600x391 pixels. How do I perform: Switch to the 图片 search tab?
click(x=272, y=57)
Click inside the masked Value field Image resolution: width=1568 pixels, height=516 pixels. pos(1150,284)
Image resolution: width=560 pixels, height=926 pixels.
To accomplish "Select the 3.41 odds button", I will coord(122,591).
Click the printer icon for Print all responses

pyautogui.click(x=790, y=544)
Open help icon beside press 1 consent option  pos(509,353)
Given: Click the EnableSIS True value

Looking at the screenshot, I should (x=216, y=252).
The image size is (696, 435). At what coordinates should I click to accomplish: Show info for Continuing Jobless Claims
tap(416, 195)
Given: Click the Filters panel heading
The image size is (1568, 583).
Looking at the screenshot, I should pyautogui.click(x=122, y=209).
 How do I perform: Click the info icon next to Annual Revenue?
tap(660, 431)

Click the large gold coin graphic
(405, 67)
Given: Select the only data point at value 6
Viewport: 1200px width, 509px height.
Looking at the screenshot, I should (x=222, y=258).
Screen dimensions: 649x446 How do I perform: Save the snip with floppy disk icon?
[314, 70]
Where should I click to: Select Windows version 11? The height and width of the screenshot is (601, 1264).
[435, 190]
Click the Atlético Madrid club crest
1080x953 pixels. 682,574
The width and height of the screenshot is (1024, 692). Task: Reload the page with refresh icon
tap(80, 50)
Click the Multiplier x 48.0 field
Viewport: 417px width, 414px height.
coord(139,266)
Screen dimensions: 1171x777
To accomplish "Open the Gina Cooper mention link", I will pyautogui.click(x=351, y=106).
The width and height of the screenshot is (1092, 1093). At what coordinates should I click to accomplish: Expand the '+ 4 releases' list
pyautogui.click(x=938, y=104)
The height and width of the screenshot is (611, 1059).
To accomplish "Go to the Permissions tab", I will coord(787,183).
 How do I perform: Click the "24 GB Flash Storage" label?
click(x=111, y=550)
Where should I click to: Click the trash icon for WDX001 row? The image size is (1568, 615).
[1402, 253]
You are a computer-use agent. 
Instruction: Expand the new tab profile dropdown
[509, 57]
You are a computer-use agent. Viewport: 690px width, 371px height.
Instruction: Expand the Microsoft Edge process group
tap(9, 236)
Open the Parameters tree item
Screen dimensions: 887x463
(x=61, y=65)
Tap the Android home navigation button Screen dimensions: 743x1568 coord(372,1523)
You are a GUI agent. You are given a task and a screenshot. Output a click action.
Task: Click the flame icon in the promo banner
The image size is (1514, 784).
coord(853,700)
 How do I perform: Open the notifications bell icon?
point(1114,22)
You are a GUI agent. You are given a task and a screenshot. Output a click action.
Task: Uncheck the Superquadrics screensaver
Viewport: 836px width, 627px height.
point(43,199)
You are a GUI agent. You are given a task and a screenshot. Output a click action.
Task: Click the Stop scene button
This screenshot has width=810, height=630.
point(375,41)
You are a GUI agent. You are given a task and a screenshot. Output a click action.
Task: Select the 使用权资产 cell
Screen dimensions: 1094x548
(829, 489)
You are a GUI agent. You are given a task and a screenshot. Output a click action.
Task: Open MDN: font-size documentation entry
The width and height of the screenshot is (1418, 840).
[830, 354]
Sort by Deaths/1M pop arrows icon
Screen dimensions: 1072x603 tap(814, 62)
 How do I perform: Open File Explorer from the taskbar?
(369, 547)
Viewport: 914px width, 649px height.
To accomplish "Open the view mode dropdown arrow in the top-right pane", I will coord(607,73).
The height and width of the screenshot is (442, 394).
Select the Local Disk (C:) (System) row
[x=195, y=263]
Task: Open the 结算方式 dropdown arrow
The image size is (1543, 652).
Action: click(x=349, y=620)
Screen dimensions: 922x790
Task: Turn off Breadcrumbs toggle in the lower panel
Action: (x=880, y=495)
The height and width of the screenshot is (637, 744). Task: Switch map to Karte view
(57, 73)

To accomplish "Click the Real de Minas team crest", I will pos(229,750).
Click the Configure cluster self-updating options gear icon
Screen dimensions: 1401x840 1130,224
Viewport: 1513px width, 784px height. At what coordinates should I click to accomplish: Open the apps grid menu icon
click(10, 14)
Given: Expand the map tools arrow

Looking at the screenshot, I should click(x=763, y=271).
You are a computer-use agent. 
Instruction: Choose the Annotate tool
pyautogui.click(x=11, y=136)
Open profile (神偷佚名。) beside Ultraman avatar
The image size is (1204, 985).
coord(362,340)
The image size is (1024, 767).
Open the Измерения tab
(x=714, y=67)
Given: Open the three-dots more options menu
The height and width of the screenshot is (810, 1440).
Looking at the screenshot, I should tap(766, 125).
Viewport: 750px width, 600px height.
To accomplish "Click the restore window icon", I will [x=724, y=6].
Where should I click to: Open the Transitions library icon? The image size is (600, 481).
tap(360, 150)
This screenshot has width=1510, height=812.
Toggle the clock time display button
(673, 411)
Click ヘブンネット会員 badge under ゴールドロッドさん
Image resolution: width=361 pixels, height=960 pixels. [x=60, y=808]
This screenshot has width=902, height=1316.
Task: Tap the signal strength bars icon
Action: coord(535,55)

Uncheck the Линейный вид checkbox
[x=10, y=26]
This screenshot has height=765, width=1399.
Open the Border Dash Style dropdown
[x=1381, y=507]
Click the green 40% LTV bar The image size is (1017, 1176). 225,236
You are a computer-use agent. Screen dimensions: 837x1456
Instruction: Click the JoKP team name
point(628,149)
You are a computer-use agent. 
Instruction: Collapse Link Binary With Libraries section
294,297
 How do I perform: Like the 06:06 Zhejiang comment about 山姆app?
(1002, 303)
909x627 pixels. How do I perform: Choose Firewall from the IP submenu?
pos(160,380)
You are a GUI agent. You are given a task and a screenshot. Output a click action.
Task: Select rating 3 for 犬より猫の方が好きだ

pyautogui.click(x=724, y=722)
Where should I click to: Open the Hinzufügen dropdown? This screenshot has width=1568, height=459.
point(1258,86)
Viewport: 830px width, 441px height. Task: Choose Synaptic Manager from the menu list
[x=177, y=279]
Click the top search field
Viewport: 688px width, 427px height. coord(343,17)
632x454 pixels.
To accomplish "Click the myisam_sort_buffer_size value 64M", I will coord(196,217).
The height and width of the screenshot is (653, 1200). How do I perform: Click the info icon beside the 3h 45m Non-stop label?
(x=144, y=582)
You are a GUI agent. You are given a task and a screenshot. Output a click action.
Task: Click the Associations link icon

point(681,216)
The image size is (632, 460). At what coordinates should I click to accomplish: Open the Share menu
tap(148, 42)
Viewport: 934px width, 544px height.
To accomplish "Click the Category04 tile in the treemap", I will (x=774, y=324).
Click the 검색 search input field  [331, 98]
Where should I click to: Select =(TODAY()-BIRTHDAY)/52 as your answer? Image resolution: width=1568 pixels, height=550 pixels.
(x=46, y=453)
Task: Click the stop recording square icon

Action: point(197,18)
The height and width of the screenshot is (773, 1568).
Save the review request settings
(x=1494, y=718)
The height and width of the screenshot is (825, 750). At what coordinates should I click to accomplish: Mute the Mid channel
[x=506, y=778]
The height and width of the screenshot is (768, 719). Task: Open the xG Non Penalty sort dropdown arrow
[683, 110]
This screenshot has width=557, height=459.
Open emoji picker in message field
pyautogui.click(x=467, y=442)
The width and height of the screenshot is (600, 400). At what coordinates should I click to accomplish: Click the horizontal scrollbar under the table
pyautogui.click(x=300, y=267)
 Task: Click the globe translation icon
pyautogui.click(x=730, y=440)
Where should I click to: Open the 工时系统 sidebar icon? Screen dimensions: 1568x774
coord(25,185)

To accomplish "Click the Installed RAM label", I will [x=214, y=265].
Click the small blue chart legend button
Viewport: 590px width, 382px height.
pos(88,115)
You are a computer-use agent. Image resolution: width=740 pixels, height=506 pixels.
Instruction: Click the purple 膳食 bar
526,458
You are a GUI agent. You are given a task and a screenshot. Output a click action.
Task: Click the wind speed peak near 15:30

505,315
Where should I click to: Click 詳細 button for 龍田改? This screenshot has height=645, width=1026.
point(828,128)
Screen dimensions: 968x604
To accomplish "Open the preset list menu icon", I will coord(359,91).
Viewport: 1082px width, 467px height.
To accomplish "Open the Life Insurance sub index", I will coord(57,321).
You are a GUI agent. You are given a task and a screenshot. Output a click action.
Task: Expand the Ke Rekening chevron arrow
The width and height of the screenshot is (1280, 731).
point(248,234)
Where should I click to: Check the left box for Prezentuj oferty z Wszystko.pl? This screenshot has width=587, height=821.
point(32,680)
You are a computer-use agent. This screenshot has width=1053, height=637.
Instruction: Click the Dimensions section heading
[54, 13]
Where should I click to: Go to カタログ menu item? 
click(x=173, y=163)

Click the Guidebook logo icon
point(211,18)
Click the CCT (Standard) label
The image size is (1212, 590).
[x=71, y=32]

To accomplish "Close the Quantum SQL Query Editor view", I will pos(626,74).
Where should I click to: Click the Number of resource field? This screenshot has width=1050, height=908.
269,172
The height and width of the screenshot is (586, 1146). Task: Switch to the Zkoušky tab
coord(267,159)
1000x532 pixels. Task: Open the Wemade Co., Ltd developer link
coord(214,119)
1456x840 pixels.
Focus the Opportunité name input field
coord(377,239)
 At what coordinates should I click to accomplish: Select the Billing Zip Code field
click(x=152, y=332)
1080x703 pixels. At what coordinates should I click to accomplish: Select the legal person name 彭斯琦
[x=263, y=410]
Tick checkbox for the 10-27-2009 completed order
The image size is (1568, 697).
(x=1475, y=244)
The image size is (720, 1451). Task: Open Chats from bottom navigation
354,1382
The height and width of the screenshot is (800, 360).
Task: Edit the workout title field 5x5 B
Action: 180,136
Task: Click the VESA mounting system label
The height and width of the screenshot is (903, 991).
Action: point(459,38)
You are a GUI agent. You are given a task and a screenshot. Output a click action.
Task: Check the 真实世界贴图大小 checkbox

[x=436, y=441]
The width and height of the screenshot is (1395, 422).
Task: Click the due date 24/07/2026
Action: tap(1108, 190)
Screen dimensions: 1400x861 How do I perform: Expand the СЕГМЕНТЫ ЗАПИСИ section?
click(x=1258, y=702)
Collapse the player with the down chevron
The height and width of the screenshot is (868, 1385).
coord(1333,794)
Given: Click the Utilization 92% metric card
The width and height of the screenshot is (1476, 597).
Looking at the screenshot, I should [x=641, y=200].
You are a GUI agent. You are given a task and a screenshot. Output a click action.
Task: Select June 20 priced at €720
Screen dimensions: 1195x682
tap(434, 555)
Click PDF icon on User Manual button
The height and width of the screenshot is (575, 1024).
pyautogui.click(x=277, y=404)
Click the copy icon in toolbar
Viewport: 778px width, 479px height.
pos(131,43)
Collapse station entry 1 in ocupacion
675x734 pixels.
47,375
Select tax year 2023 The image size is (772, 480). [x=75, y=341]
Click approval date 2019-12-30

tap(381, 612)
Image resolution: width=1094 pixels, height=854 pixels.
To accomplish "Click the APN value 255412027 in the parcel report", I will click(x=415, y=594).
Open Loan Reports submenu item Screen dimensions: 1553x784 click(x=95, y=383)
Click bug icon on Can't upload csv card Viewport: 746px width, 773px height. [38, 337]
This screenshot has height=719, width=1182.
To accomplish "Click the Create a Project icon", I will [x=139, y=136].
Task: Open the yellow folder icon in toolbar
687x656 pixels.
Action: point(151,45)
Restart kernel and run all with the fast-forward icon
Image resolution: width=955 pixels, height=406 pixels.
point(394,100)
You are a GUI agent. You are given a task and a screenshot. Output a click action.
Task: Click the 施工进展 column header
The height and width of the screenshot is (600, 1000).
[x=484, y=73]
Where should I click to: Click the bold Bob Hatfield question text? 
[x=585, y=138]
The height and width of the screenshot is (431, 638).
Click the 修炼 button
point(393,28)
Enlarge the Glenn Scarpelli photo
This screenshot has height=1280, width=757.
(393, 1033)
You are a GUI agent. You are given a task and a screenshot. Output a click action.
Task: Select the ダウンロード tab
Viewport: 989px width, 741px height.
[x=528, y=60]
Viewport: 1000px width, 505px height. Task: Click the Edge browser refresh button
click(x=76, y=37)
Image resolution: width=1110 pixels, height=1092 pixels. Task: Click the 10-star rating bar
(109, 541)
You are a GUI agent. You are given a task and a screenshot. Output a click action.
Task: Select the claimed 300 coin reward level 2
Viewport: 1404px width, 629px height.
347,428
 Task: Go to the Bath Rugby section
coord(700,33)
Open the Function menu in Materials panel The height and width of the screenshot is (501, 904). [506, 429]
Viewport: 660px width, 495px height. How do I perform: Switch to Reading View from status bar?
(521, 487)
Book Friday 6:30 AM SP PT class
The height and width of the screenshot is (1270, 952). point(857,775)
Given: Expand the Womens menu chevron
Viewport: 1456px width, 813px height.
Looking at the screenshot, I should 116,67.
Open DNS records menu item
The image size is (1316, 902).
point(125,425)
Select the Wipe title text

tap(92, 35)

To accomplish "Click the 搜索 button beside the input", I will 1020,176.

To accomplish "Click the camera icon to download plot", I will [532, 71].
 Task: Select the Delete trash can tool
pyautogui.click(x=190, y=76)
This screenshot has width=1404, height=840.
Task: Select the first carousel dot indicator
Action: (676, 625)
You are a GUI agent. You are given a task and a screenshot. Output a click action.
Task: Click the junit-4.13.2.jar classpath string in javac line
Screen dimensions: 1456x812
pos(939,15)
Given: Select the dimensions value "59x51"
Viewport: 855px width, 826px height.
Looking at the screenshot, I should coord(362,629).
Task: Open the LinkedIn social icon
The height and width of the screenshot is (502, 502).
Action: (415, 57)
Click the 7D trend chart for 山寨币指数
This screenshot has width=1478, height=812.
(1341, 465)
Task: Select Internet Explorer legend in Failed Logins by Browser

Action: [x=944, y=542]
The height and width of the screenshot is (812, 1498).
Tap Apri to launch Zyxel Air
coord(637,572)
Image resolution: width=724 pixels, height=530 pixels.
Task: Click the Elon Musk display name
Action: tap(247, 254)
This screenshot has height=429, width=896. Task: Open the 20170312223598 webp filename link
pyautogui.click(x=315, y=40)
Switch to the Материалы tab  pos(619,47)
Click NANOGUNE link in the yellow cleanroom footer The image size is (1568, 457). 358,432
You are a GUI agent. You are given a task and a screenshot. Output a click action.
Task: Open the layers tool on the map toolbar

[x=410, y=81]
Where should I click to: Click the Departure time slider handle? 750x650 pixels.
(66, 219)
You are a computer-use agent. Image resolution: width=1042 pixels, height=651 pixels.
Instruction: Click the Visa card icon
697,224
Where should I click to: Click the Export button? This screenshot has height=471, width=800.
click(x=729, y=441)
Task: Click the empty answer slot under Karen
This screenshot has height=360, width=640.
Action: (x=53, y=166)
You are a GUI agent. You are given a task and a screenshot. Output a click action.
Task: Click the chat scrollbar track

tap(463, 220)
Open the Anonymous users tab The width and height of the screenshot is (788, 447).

The problem: In the listing above, find every line with the string "yellow" and state how many there are, with no other words.

Result of the task: 2